Le doctorat combine écologie moléculaire, mesures de flux de gaz, modélisation statistique et travail de terrain en Nouvelle-Zélande et en Écosse. Il aboutit à plusieurs publications évaluées par les pairs et, surtout, à un brevet commercial pour la méthode MT-RFLP (Multiplex Terminal Restriction Fragment Length Polymorphism), un outil de profilage moléculaire haute résolution pour les communautés microbiennes du sol. Diplômé en 2011.

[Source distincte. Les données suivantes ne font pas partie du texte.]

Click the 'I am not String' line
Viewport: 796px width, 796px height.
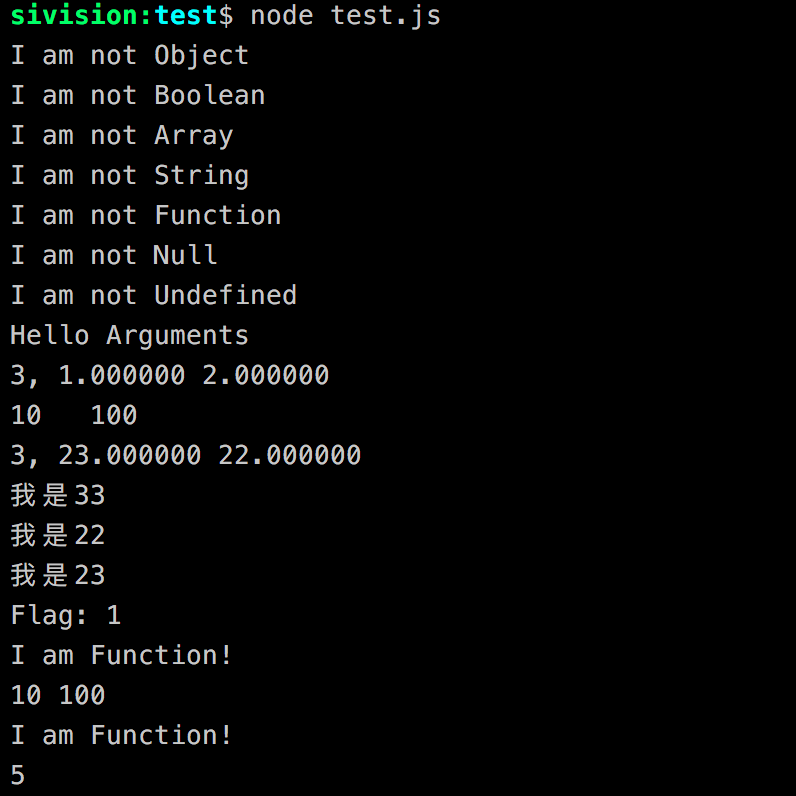click(129, 176)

L’Australie : huit ans à Western Sydney University

Mon directeur de thèse Brajesh Singh rejoint le Hawkesbury Institute for the Environment à Western Sydney University (WSU), et je le suis en tant que chargé d’études statistiques (2011–2018). Ces sept années sont intellectuellement décisives.
Les travaux, initialement centrés sur l’écologie des gaz à effet de serre, s’élargissent progressivement : modélisation du carbone du sol, expériences sur le changement climatique, interpolation spatiale par Kriging, classificateurs Random Forest, analyse de séries temporelles. Des collaborations s’engagent avec Imperial College London, l’Université du Minnesota et d’autres équipes internationales.

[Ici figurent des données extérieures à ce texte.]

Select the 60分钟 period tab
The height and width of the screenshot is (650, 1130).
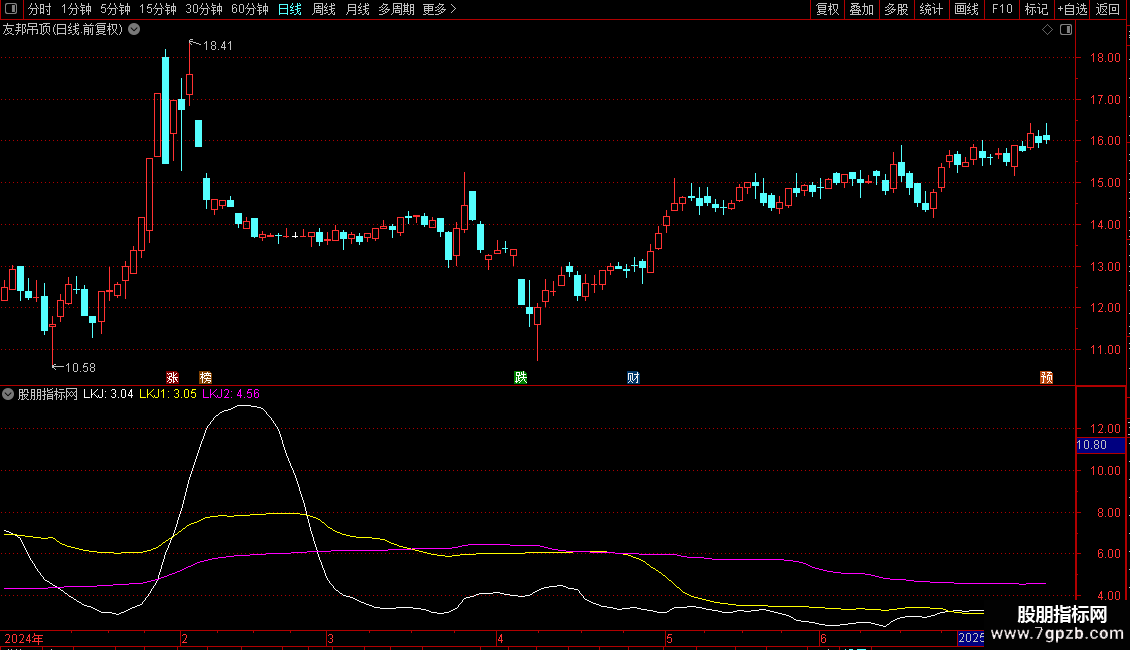click(x=249, y=9)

À mon départ de WSU en 2018, j’avais accumulé plus d’une décennie d’expérience en Machine Learning, modélisation statistique et traitement de jeux de données volumineux, complexes et hétérogènes — les ingrédients de la data science contemporaine, même si le titre de poste était « chercheur ».
Retour à Bordeaux : reconversion professionnelle

Rentré en France en 2018, l’objectif est clair : appliquer la profondeur analytique de la recherche académique aux problèmes d’entreprise. L’enjeu est de traduire des compétences académiques dans un vocabulaire industriel.
Début 2020, je m’inscris à La Piscine Centre de Formation à Bordeaux pour un programme intensif Python / Data Analyst (janvier–novembre 2020). Au programme : Python, SQL, pipelines de Machine Learning, visualisation de données et gestion de projets en méthode agile — le pont pratique entre la biostatistique et le conseil en données.
Ce programme ouvre la porte aux missions chez BIFORA, IMC, puis à mon poste chez EPSYL (ALCEN Group) et, récemment, chez SOFTEAM.
Le trajet de Bordeaux à Aberdeen et retour a pris vingt ans. Ce qu’il a laissé en héritage, ce sont des réflexes analytiques — rigueur, curiosité, scepticisme face au bruit — qu’aucune reconversion professionnelle ne peut effacer.